Villa Montalvo, a historic landmark built in 1912 by James Duval Phelan (1861-1930). Phelan, a passionate Californian who had been a three-term progressive mayor of San Francisco, went on to become California’s first popularly-elected U.S. Senator.
Senator Phelan’s favorite home was Villa Montalvo, a center of artistic, political and social life in Northern California. Phelan invited leading writers and artists to Villa Montalvo to work on individual artistic projects in an environment rich in dialogue and fellowship. Jack London, Ethel Barrymore, Mary Pickford, Douglass Fairbanks, and Edwin Markham were among Phelan’s many guests.
At his death, Senator Phelan was explicit in his bequest of Villa Montalvo. ”I would like the property at Saratoga, California, known as Villa Montalvo, to be maintained as a public park.”
Villa Montalvo is nestled in the beautiful foothills above Saratoga with 175 acres of hiking trails. After hiking in the hills we discovered gardens with rare and wonderful specimens of trees throughout the grounds. My favorite were the gardens showcasing a wide variety of exotic succulents with a combination of textures, shapes and colors.
This lushly wooded park of over 3,688 acres, is nestled in the Santa Cruz Mountains between Saratoga and Skyline Boulevard.
I headed up the mountain trail early today ready for a chilly hike. I wore a hat, gloves and several layers under my jacket. I was ready for the wind, drizzle and nippy cold air. All I could hear was the redwood branches swishing and far below in the ravine the rumble of a flowing creek. I could not see the rushing water because of the dense trees and the massive moss covered boulders that blocked my view.

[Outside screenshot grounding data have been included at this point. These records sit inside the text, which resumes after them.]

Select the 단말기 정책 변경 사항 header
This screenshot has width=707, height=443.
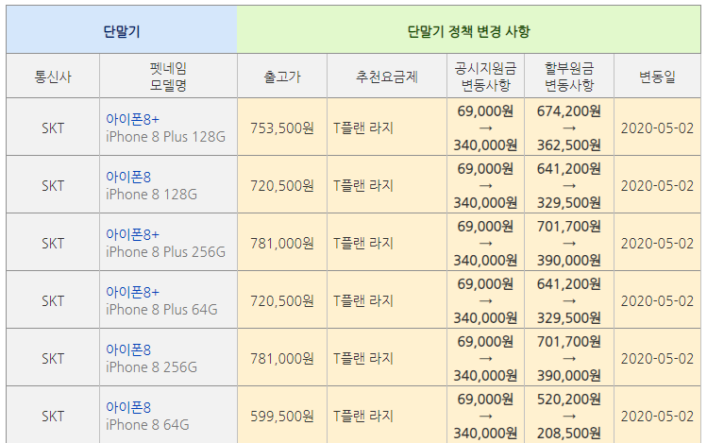(x=468, y=30)
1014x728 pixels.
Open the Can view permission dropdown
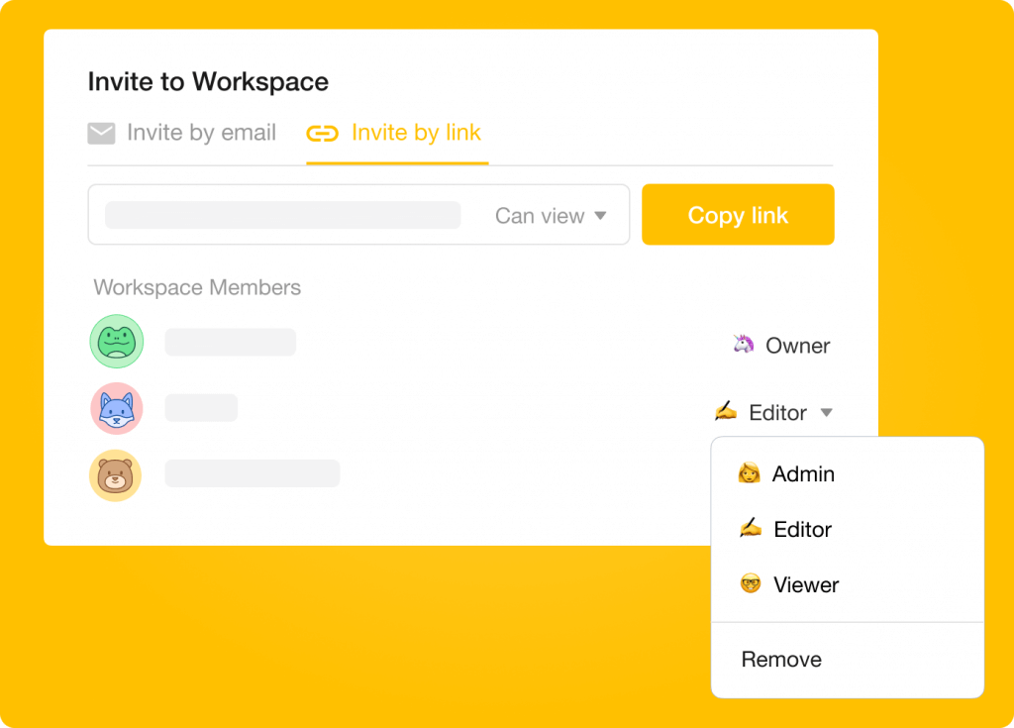[x=551, y=215]
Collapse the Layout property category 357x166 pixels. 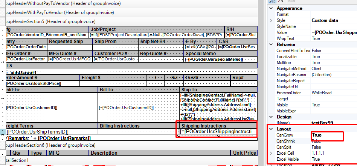(271, 129)
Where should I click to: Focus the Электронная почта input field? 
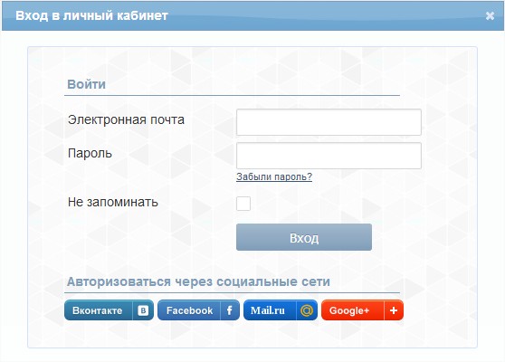(x=329, y=122)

During the first hour I saw no one. It gave me the opportunity to dream with my eyes open. I was delighted to see a deer leaping up a steep trail in front of me; she was so graceful and agile. I faintly heard young voices down below. Three girls eventually passed me, all cheery with a “good morning!” I continued and took lots of photos while catching my breath as I climbed the steep trail.
I looked ahead and sprinting down the trail I could see a tall woman walking four beautiful dogs. She was being pulled swiftly by an Irish wolfhound, golden retriever, and two small terriers. The dogs had shinny groomed hair and seemed well mannered.
I decided to head back. I passed several men out of breath; they were hiking uphill as I was going down. As I rounded the path I could hear flute music in the distance. I could see a man in a T-shirt and sandals, playing a wooden flute. He looked like a character in a movie. He was almost dancing as he said loudly “lovely morning!” I smiled and agreed. He surprised me as he made his own path through the woods. He did not take the trail. He seemed happy. As I watched him I wondered if he was cold and where was he going?
My favorite hikes are walking where I rarely see anyone. All my concentration is focused on nature. Spring in northern California is exploding with vast clear skies. Fields of massive rugged live oak trees with twisted limbs in many shades of green. The hills are covered with color in a parade of delicate wildflowers. There is so much to breathe in and explore.
Daniel and I discovered a winery with immense acreage. It is set in the mountains with rolling hills available to climb. We started our mid afternoon hike in the crisp air and bright sun. The daunting dark California turkey vultures were hypnotic as they soared in a dance crossing the sky. As we climbed I quickly started removing a layer. I stuffed the hoodie in the backpack and opened a bottle of water.
I was impressed by the steep trail as it twisted through the hillside on the rocky path. The barn below looked small and distant. That made me happy knowing I must be burning some calories. We took turns teasing each other asking “how long have we been walking?”
We both loved hiking and I always scanned the hills searching for deer. Often we saw a herd grazing. It was special to see a family with a young fawn. We spotted cute, crazy, fast squirrels that were camouflaged in the brush. I was delighted but startled by the small jetting brown lizards and sometimes a baby snake racing across the path. I studied the large black, white and red butterflies feasting on the purple thistle bordering the trail.
I stopped to catch my breath as we started to head downhill. The path took a sharp curve and I looked up from the rocky trail. In the bright sunlight with only the sound of birds we came face to face with a large animal that looked like a wolf. My first thought was excitement and surprise. His healthy fur was shinning and raised. I think we startled the animal. His fixed eyes were in an intense stare. Then I realized this was his home not ours.
Daniel and I returned the intense stare and slowly backed up the trail. We raised our swinging arms and yelled. He turned around and slowly walked away. We stood in shock, thinking what just happened. We decided he was not hungry, he was large and muscular. Plus this area provided deer and plenty of small animals to hunt.
We continued downhill walking around the tight curve to the main trail. We could not see him anywhere. When we were half way down the path we turned and made a panoramic search behind us. Daniel looked up the steep rock path above our heads. There he was, watching our every move! We yelled again and he disappeared into the thick bushes.
Shaken by the whole event, we walked briskly downhill. We analyzed what just happened and came to the conclusion we invaded his space. We should have had walking sticks to wave to appear larger, taller and bolder.